从2013年起，张雷已经在网安行业摸爬滚打八九年了，他也从最初的小张晋级为张哥、老张。

在这八九年的时间里，他见证了网安行业得到了越来越多的重视，不断蓬勃发展。他也很庆幸自己选对了行业，积累了丰富的经验，成为颇受尊敬的老张。但这么多年来，一直让他头疼的一个问题是，安全部门作为公司里的费用部门，人少事多，在哪儿都逃脱不了告警处理不完的魔咒。尤其是现在的这家互联网公司，公司有5000+台服务器，但做安全的就只有老张他们四个人，一忙起来就是个黑天暗地。
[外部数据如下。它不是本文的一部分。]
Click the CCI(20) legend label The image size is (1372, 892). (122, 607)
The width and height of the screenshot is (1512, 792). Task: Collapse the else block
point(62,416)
这天，老张又像往常收到了一条异常登录告警。作为一名高级安全分析人员，这类告警当然难不倒他。通常，老张首先会判断一下这个账号是否为常用登录账号，登录的时间是否正常，来源IP是内网还是外网，或者查询一下威胁情报是否恶意，同时还要去检查一下这台机器是否有暴力破解的告警及弱密码漏洞等等。综合分析下来，判断一个告警至少需要5-10分钟。下面是老张总结整理的一个告警的标准处置流程：

图1 异常登录自动处置流程

一个告警用时5-10分钟，处理速度看起来还是蛮快的。但如果将告警的基数扩大100倍？1000倍呢？是的，这就是老张每天面临的困境——无穷无尽的告警烦恼......

随着网络安全上升到国家战略高度，老张所在的互联网公司也为了加强安全建设，码齐了很多安全设备。但这不但没能缓解这一问题，反而因为各个设备之间像是一座座孤岛，各自为战，导致告警数量激增，让整个不太乐观的情况更是雪上加霜。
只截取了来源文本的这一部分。